**THE PROBLEM:** Output exactly, with nothing added, the entries from the first line through the line with "Given: Click the red Calnex logo".

DATA TO USE Start Marker

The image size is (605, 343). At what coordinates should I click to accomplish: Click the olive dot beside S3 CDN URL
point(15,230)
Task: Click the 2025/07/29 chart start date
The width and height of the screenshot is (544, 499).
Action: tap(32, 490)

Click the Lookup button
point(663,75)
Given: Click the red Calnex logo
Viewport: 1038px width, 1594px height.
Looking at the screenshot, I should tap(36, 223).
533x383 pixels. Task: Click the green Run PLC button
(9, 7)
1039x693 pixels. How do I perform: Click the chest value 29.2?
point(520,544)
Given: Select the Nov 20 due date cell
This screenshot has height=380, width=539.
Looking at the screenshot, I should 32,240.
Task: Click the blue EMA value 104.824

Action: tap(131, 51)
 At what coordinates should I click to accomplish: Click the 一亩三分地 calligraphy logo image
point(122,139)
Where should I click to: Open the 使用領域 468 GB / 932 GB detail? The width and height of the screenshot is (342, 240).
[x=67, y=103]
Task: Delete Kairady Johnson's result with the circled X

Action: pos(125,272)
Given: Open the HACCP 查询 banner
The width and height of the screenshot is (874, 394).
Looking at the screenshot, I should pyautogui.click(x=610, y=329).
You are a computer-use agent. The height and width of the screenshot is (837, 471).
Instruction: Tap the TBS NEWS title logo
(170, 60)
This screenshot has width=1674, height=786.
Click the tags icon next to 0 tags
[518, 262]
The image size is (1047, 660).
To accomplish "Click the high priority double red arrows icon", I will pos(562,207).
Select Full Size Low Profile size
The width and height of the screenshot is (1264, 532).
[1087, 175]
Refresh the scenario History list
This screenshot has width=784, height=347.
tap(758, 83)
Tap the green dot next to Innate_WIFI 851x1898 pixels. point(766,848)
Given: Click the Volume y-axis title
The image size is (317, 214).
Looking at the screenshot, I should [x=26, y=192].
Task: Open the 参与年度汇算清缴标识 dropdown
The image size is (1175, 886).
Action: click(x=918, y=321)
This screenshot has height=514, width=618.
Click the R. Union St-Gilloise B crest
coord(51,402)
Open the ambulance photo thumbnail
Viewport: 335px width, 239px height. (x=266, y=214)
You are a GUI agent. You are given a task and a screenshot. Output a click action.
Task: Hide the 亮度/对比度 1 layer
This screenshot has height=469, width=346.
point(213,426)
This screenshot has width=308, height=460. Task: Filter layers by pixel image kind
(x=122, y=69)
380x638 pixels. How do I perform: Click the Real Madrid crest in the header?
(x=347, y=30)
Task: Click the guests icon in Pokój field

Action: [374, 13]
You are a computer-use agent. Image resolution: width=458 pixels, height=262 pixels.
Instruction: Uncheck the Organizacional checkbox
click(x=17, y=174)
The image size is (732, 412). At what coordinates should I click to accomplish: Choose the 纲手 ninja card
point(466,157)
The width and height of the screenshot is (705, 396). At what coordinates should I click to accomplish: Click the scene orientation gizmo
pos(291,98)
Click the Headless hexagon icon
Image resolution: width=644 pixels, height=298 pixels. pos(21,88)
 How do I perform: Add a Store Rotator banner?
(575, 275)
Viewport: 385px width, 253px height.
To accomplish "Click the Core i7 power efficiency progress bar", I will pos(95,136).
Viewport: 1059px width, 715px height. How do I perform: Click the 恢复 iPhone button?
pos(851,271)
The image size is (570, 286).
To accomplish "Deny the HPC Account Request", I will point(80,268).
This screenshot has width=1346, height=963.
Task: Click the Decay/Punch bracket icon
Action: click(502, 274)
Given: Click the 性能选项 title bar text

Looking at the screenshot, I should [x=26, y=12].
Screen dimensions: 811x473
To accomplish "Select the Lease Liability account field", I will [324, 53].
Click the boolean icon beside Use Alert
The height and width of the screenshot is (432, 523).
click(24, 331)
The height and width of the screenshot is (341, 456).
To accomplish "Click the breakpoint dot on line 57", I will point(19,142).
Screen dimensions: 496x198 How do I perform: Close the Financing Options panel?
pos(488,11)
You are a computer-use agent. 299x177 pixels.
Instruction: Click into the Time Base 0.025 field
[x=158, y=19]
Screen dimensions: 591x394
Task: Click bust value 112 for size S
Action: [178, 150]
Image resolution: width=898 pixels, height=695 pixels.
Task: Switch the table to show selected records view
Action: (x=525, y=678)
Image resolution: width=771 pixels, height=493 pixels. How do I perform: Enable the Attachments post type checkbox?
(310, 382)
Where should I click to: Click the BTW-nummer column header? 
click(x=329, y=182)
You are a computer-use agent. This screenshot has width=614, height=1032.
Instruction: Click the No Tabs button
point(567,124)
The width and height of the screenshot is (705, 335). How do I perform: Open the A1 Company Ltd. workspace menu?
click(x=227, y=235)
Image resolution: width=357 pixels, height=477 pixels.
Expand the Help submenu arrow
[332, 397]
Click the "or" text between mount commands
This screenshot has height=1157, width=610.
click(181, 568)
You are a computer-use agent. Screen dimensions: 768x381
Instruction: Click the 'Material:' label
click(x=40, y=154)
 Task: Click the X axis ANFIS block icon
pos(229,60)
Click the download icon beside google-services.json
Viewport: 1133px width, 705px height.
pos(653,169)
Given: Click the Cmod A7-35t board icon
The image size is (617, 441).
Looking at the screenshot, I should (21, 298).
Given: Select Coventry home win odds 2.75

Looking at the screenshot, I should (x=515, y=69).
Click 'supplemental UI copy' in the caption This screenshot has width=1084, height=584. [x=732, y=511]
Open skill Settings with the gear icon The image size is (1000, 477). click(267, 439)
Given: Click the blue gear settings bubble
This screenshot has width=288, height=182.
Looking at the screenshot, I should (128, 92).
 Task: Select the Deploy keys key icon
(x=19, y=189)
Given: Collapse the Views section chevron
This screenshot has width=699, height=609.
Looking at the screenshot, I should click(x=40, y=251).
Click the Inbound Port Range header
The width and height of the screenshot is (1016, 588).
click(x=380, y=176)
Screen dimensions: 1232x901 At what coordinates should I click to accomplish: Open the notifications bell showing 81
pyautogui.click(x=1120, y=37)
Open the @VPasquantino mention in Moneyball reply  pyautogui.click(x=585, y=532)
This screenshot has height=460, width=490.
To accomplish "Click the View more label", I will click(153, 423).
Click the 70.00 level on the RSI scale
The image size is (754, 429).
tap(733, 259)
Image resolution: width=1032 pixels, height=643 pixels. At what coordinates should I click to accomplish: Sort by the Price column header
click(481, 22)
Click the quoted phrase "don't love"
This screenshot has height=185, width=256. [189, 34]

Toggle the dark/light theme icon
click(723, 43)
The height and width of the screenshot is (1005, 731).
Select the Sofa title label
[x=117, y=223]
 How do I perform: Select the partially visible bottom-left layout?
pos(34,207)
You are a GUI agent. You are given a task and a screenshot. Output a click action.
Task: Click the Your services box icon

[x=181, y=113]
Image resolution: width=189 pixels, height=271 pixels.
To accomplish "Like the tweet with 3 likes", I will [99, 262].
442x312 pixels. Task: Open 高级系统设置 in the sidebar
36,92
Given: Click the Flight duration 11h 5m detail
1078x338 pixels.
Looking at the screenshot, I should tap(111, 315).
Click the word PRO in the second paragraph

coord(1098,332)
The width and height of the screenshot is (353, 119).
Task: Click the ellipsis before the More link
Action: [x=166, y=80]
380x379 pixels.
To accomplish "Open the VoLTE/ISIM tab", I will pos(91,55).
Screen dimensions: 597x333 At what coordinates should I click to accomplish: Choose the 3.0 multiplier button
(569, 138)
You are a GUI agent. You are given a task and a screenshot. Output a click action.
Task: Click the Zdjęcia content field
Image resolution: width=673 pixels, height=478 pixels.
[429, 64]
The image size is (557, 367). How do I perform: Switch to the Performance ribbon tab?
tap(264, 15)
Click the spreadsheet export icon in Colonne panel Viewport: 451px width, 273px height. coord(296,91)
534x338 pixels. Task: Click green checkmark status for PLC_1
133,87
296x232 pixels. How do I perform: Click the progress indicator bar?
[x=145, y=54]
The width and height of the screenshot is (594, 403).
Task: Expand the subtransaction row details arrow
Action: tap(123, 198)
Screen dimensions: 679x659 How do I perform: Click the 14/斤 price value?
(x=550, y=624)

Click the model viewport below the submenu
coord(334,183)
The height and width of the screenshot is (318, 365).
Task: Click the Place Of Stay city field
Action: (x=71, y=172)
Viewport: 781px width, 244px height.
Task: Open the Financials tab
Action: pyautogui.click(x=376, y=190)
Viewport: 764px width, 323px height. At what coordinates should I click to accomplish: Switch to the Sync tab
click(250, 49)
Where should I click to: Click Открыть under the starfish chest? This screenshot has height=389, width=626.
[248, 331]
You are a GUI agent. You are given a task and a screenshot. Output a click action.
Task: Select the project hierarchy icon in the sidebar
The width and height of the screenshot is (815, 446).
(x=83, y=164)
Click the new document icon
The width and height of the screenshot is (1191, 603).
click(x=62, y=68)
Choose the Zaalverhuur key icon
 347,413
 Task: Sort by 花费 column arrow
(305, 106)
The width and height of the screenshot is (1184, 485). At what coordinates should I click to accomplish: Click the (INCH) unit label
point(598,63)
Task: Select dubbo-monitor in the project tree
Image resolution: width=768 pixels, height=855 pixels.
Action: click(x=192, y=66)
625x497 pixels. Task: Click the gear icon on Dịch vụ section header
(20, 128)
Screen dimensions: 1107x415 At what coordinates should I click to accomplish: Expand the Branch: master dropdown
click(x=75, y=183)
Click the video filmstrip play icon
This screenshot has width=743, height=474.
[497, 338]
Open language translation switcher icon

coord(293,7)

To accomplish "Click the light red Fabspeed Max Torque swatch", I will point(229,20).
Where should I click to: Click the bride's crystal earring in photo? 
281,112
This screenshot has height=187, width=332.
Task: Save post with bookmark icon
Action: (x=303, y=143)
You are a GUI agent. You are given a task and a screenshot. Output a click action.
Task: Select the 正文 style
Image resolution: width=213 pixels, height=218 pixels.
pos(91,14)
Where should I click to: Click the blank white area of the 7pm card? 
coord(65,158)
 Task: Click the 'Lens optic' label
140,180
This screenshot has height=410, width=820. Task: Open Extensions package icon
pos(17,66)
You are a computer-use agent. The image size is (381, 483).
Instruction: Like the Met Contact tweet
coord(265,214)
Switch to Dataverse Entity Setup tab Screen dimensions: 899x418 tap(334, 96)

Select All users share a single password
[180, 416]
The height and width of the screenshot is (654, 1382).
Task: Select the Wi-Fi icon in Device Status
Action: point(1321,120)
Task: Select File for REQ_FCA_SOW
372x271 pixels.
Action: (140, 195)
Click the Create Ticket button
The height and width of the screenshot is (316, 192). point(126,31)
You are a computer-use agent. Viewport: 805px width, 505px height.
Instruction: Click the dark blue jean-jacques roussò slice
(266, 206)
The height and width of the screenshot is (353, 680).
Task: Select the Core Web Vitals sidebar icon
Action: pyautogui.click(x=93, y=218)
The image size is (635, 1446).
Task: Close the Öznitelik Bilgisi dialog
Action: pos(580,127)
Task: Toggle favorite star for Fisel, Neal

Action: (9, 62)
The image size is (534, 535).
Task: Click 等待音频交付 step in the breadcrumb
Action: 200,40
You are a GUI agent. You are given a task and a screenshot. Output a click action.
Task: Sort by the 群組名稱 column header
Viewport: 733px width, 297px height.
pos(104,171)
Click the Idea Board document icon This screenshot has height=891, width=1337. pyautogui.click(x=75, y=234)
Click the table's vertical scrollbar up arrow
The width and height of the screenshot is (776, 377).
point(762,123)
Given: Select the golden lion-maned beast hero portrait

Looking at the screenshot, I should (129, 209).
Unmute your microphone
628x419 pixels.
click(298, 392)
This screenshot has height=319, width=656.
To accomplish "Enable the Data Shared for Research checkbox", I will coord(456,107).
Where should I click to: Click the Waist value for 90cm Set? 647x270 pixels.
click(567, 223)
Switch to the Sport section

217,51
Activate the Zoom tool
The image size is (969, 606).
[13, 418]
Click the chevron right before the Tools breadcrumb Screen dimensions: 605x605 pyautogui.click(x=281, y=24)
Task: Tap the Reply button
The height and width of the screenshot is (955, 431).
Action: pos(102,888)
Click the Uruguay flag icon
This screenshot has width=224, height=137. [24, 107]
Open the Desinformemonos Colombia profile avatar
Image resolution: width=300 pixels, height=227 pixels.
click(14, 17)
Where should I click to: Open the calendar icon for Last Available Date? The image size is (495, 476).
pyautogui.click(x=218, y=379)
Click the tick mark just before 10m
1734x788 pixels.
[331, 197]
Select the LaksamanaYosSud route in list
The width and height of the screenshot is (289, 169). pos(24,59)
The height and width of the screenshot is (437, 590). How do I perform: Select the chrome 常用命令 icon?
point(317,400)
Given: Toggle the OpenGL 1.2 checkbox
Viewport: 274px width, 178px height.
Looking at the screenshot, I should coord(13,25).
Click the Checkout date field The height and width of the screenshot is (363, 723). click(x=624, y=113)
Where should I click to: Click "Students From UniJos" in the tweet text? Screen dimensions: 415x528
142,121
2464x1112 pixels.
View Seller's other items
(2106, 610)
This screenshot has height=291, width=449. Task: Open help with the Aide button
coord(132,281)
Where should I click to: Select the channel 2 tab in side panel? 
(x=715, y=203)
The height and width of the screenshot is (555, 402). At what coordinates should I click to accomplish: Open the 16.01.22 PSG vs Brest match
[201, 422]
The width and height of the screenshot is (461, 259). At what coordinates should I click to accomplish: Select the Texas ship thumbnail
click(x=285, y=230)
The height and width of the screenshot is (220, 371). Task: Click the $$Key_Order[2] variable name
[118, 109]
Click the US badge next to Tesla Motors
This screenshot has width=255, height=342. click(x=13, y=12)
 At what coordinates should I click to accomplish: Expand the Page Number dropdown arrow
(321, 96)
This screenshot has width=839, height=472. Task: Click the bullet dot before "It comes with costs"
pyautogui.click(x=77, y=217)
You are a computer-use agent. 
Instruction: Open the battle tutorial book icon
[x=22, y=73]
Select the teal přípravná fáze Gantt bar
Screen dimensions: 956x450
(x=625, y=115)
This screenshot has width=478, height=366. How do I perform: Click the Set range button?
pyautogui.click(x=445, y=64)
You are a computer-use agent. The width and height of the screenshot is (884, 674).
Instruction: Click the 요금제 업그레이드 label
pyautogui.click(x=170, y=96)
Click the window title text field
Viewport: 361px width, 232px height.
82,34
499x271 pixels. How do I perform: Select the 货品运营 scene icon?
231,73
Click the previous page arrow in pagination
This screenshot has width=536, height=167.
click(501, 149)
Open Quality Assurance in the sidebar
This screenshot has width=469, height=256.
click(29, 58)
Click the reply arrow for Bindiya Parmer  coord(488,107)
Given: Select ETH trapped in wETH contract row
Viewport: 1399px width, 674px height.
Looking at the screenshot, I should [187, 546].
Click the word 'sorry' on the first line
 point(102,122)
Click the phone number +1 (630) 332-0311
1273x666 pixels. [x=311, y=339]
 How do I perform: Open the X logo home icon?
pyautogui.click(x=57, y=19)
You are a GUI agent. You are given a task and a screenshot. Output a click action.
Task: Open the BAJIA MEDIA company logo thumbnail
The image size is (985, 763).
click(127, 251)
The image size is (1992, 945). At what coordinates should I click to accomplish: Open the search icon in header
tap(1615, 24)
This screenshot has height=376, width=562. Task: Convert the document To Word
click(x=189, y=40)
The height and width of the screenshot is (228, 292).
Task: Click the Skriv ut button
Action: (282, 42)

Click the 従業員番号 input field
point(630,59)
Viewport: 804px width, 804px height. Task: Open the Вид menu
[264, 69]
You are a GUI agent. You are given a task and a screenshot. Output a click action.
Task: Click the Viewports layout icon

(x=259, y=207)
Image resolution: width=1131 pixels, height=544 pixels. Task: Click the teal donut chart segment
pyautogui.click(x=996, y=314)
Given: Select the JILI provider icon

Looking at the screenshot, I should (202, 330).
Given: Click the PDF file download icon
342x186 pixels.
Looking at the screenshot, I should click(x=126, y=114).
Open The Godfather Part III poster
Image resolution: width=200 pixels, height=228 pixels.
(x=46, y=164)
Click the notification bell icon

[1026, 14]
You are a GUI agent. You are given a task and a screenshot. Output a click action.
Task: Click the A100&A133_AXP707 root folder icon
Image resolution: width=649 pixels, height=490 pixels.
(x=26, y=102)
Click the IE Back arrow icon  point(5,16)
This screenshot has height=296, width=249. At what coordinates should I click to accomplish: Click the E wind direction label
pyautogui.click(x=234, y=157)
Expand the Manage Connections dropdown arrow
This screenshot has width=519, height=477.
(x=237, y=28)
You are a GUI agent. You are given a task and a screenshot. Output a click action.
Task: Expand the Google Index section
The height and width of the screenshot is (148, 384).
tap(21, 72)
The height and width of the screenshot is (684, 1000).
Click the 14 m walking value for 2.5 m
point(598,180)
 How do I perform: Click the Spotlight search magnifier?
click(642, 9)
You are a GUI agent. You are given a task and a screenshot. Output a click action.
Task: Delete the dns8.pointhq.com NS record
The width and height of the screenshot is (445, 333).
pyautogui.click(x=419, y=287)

DATA TO USE End Marker

**FINAL ANSWER:**
The image size is (605, 343). At what coordinates should I click to accomplish: Click the olive dot beside S3 CDN URL
point(15,230)
Task: Click the 2025/07/29 chart start date
The width and height of the screenshot is (544, 499).
Action: tap(32, 490)

Click the Lookup button
point(663,75)
Given: Click the red Calnex logo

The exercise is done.